Directive:
Copy the lines of the listing below exactly as they appear, from the line containing "Viewport: 600px width, 404px height." through the line containing "click(x=739, y=285)", with both of those lines included.

Supplied records:
---+---

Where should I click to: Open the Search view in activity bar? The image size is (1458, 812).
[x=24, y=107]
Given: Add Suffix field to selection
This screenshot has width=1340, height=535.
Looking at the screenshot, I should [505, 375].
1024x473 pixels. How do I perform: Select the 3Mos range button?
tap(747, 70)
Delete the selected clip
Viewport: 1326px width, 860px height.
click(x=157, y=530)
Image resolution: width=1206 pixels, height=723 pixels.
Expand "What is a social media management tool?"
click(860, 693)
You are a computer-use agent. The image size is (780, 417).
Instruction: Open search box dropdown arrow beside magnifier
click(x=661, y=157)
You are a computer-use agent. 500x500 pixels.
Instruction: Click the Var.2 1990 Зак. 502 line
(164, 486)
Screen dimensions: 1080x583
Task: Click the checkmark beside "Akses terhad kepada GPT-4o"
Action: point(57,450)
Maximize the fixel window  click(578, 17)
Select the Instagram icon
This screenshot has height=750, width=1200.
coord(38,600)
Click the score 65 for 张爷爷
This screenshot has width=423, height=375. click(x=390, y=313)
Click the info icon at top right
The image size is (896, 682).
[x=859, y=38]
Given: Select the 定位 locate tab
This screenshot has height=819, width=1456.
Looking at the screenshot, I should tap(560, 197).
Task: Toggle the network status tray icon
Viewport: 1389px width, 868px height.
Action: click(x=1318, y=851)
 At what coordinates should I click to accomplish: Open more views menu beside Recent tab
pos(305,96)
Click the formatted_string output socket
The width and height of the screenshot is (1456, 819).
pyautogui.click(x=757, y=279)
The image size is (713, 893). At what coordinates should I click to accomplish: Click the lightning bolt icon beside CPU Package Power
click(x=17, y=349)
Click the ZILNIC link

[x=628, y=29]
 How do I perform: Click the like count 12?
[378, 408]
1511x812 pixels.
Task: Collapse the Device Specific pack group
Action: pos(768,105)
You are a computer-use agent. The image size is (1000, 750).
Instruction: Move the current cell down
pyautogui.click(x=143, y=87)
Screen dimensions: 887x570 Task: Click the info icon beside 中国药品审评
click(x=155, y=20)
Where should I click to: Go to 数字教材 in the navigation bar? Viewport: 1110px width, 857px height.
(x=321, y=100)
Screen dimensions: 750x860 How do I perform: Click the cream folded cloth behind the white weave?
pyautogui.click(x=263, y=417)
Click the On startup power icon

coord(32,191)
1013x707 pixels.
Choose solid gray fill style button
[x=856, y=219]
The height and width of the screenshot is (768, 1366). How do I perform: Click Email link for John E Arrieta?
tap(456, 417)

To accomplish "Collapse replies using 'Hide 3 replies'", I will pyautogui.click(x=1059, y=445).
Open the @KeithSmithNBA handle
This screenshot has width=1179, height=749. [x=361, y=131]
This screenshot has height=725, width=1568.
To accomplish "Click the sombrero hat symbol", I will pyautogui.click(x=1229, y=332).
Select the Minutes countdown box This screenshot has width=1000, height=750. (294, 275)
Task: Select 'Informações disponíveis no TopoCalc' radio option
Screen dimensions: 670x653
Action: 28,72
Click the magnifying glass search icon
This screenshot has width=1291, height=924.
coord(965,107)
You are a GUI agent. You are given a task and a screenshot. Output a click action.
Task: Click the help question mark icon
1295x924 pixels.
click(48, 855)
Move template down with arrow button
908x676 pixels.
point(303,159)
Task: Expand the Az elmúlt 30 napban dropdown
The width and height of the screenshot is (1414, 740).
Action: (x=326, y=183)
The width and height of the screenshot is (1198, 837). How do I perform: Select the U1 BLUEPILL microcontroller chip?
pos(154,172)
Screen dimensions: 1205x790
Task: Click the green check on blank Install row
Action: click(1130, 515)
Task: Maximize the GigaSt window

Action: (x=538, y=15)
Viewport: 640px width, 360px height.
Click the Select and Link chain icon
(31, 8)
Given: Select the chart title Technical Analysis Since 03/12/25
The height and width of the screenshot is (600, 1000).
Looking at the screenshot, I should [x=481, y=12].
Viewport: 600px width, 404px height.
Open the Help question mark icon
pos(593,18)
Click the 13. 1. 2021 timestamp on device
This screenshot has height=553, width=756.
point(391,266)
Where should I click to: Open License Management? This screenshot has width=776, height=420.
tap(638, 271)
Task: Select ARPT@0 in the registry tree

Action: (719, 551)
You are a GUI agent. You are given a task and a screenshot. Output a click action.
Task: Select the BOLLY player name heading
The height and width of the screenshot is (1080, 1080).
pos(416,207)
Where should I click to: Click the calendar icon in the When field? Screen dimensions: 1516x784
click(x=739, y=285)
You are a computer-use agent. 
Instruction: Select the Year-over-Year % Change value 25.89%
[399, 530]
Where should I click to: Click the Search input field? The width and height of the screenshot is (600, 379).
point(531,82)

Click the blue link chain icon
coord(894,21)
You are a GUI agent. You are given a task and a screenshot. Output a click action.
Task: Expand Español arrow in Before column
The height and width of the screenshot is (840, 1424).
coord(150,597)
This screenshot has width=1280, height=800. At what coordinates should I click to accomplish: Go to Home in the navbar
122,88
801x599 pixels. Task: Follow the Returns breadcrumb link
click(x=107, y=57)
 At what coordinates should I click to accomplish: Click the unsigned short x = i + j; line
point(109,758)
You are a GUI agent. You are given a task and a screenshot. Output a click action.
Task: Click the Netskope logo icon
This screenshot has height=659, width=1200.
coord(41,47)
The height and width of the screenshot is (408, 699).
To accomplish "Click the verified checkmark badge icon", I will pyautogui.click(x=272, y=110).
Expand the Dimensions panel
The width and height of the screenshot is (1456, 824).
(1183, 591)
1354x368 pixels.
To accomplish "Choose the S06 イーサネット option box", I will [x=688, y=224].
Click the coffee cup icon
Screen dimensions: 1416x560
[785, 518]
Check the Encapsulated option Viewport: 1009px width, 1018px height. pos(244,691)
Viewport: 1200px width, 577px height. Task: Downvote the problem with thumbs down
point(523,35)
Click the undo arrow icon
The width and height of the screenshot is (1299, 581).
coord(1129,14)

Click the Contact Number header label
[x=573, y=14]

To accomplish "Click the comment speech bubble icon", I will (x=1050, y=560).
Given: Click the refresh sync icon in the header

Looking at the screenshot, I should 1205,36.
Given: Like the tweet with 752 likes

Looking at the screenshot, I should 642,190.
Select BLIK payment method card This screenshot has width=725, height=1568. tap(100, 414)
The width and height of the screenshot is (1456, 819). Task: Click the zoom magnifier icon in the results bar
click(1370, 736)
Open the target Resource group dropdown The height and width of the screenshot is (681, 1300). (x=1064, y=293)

---+---

Result for this exercise:
Viewport: 600px width, 404px height.
Open the Help question mark icon
pos(593,18)
Click the 13. 1. 2021 timestamp on device
This screenshot has height=553, width=756.
point(391,266)
Where should I click to: Open License Management? This screenshot has width=776, height=420.
tap(638, 271)
Task: Select ARPT@0 in the registry tree

Action: (719, 551)
You are a GUI agent. You are given a task and a screenshot. Output a click action.
Task: Select the BOLLY player name heading
The height and width of the screenshot is (1080, 1080).
pos(416,207)
Where should I click to: Click the calendar icon in the When field? Screen dimensions: 1516x784
click(x=739, y=285)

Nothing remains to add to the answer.